Selection:

:::

[Gluster-users] XFS and MD RAID
landman at scalableinformatics.com
Wed Aug 29 13:06:28 UTC 2012
On 08/29/2012 03:48 AM, Brian Candler wrote:
> Does anyone have any experience running gluster with XFS and MD RAID as the
> backend, and/or LSI HBAs, especially bad experience?
Its pretty solid as long as your hardware/drivers/kernel revs are solid.
And this requires updated firmware. We've found modern LSI HBA and
RAID gear have had issues with occasional "events" that seem to be more
firmware bugs or driver bugs than anything else. The gear is stable for
very light usage, but when pushed hard (without driver/fw updates), it
does crash, hard, often with corruption.
> In a test setup (Ubuntu 12.04, gluster 3.3.0, 24 x SATA HD on LSI Megaraid
> controllers, MD RAID) I can cause XFS corruption just by throwing some
> bonnie++ load at the array - locally without gluster. This happens within
> hours. The same test run over a week doesn't corrupt with ext4.

:::

Work instructions:
1 – Decide whether each statement agrees with the XFS and MD RAID message. For each, answer yes or no and quote the words from the message that decide it.
(a) The reply says the LSI gear holds up under very light usage.
(b) The test setup described in the message ran gluster 3.4.
(c) Running the same test for a week corrupted ext4.
2 – From the XFS and MD RAID message, reproduce the passage starting with "[Gluster-users] XFS and" and going on through "especially bad experience?".

:::

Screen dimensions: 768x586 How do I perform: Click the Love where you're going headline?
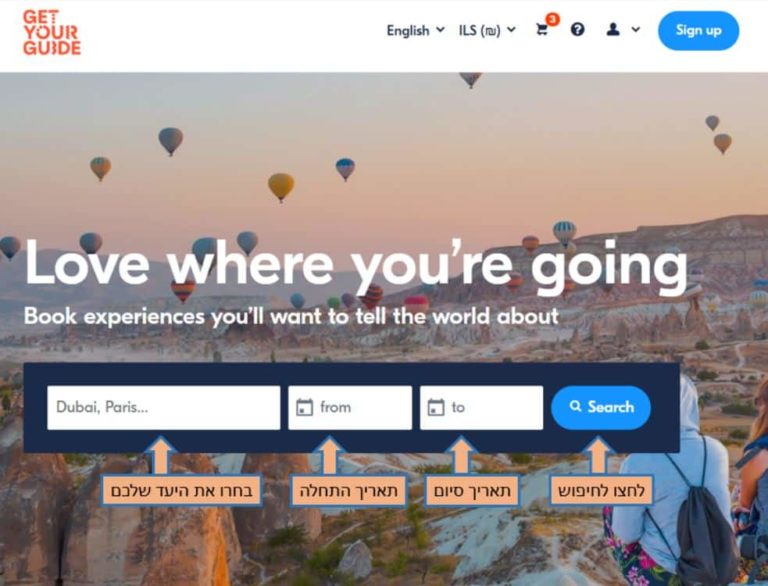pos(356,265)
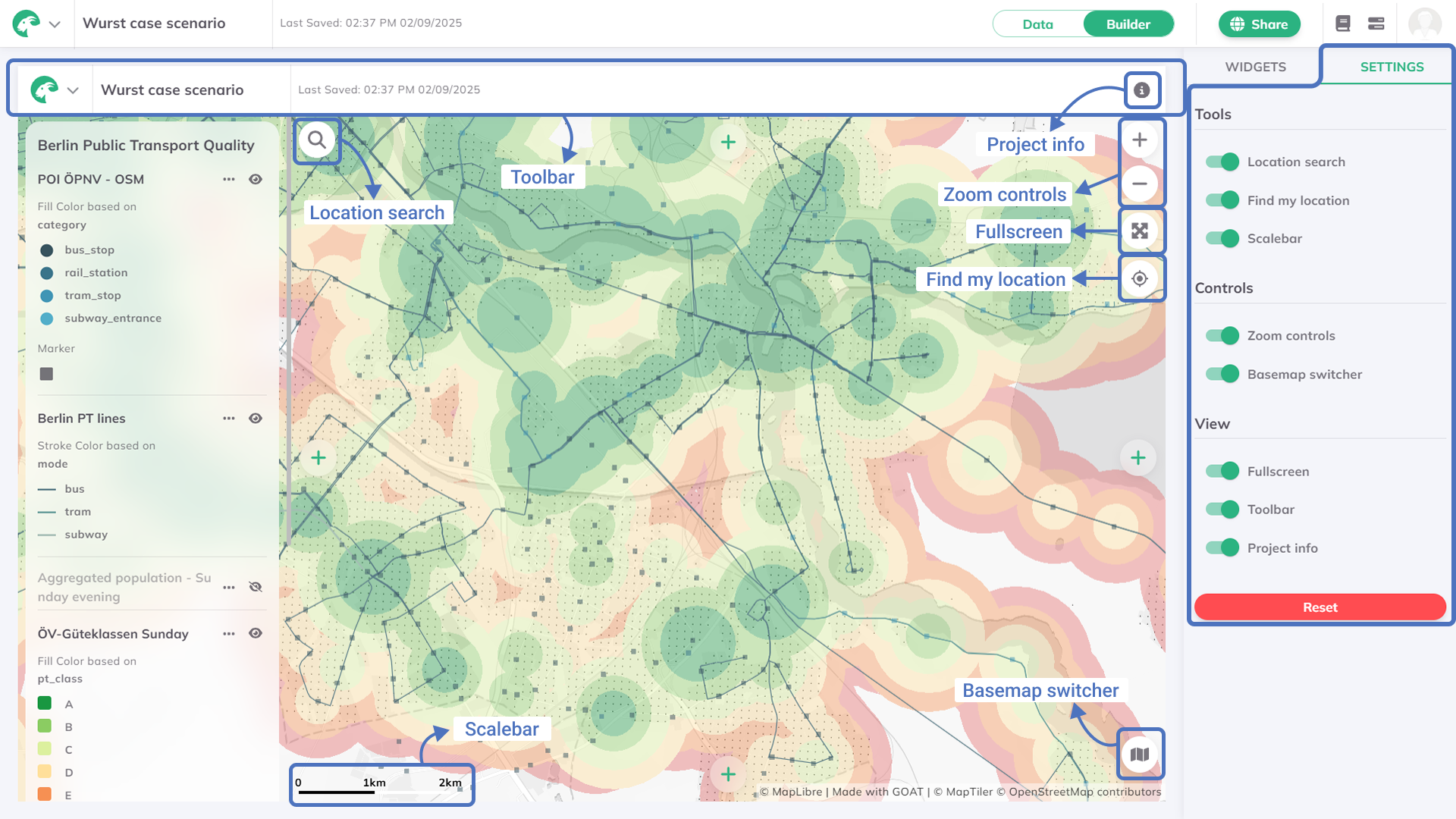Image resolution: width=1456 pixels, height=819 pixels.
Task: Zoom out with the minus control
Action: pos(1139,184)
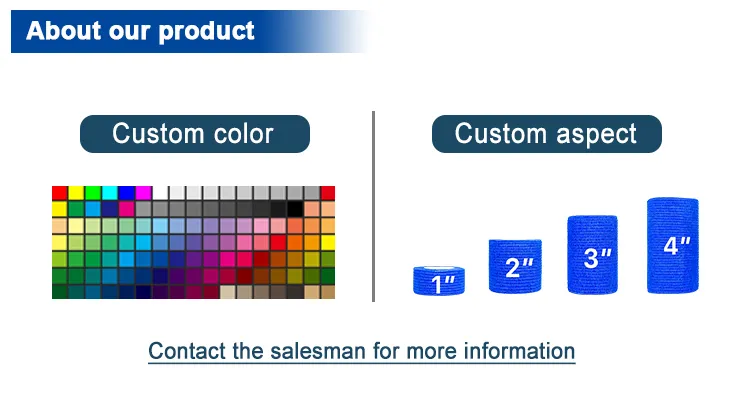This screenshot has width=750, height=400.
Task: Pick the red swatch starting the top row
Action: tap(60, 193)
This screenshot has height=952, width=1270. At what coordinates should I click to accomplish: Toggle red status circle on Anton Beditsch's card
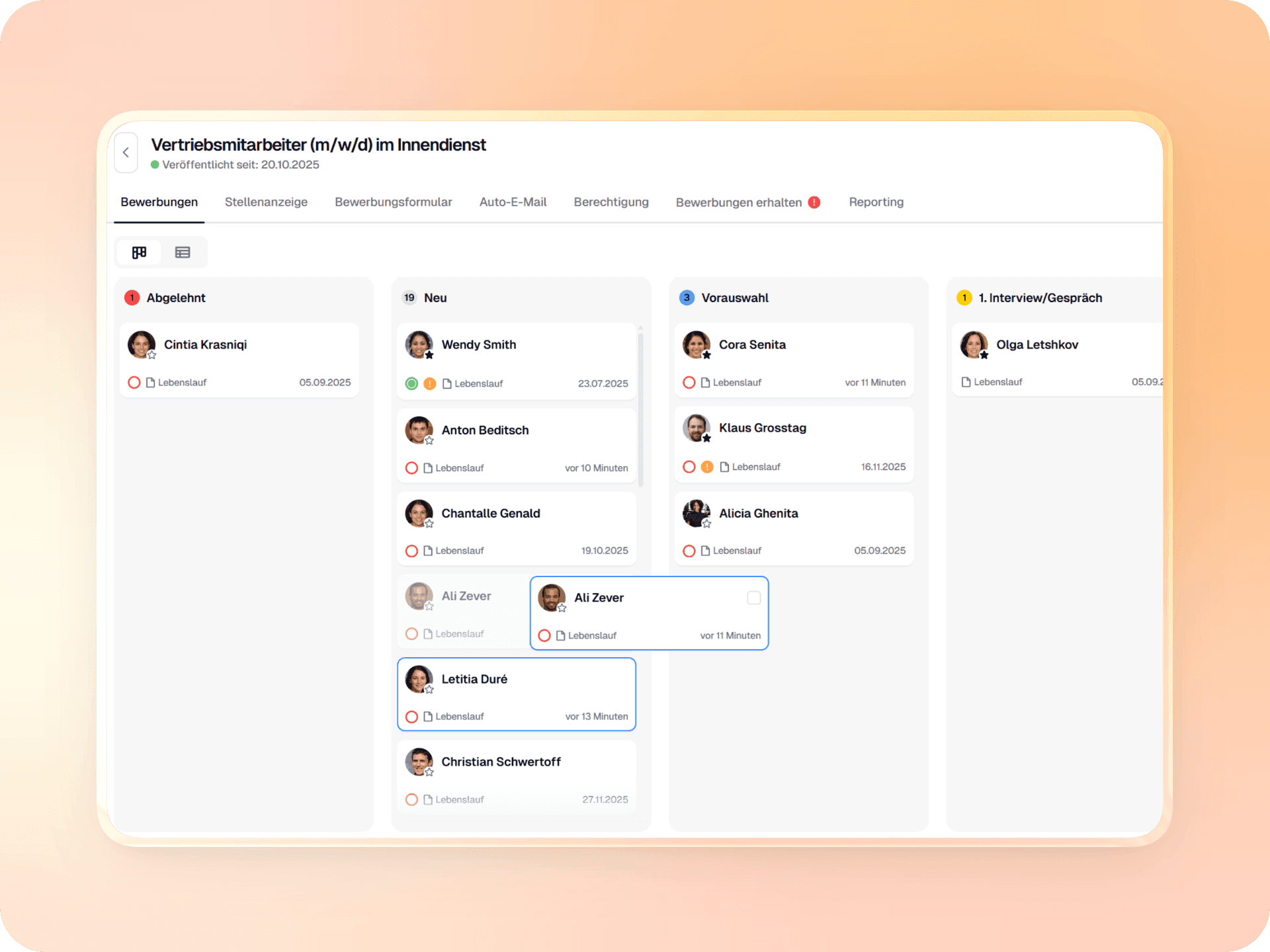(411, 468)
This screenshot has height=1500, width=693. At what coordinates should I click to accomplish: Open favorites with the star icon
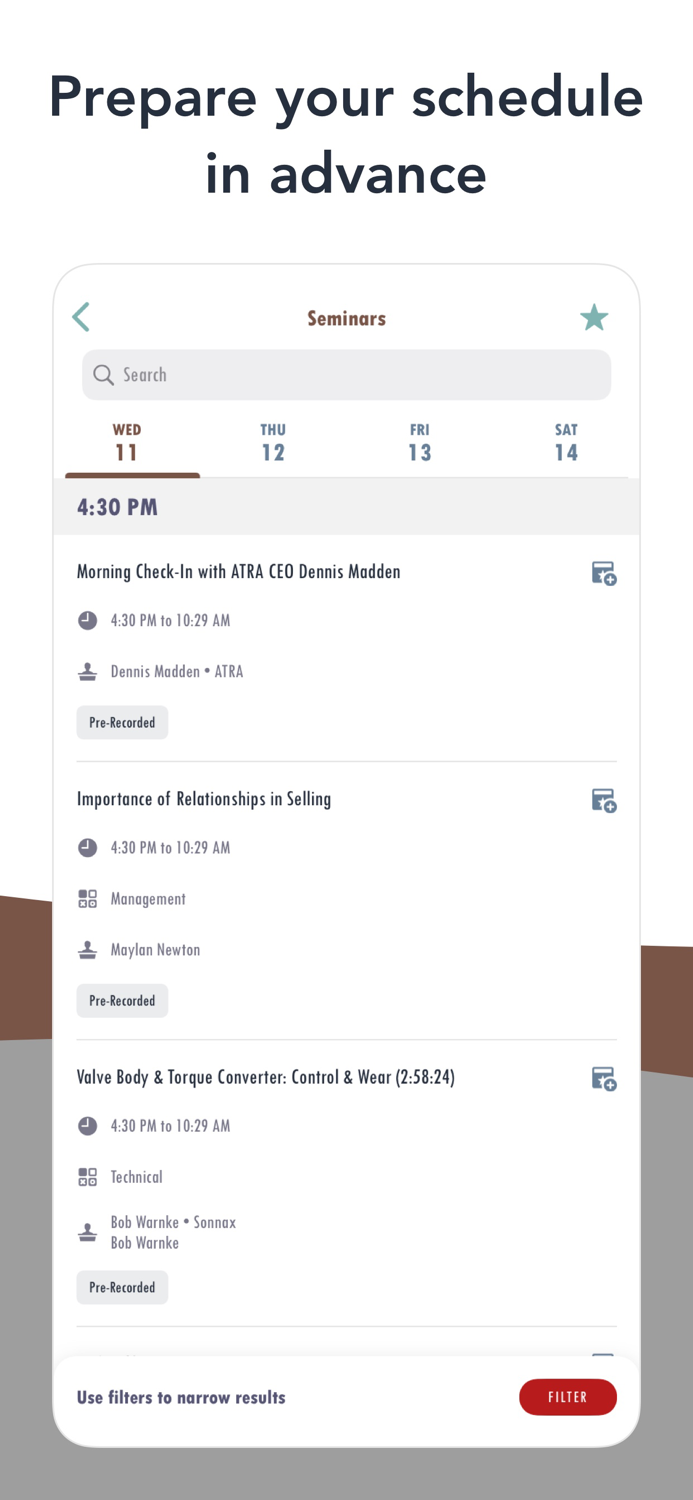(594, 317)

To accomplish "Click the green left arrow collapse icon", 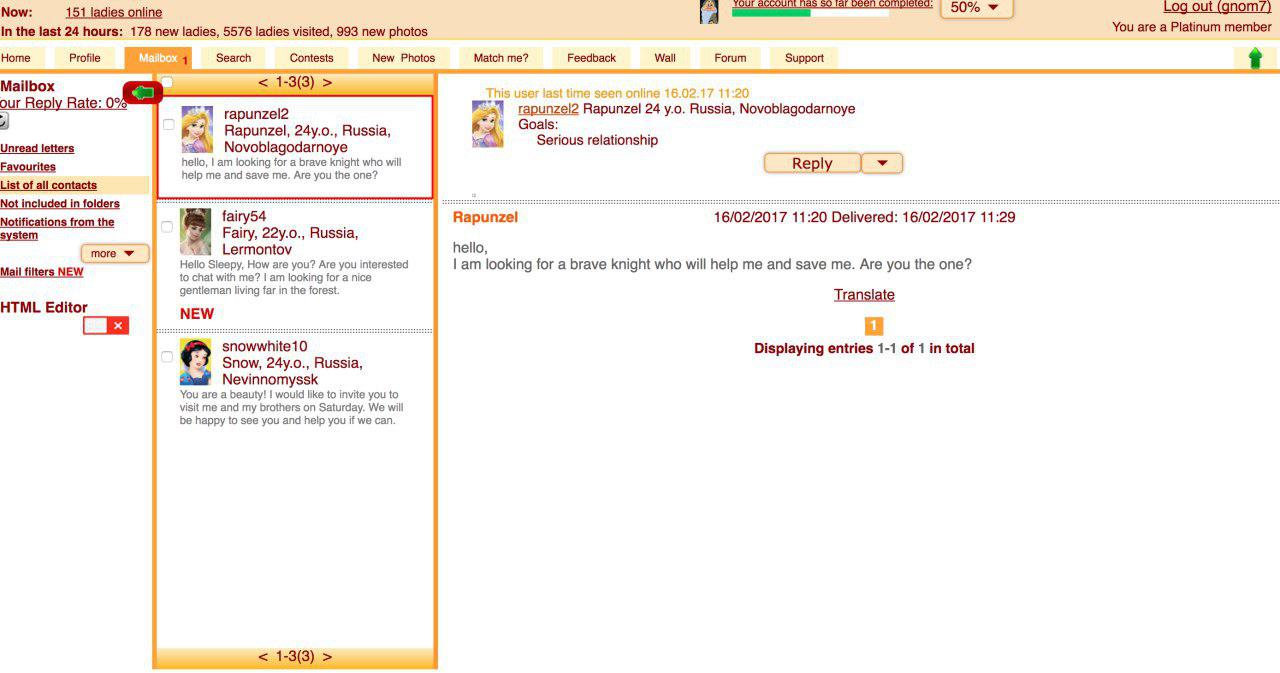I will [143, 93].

:::

Answers for this exercise:
1 –
(a) Yes: "The gear is stable for very light usage"
(b) No: "gluster 3.3.0"
(c) No: "The same test run over a week doesn't corrupt with ext4."

2 –
[Gluster-users] XFS and MD RAID
landman at scalableinformatics.com
Wed Aug 29 13:06:28 UTC 2012
On 08/29/2012 03:48 AM, Brian Candler wrote:
> Does anyone have any experience running gluster with XFS and MD RAID as the
> backend, and/or LSI HBAs, especially bad experience?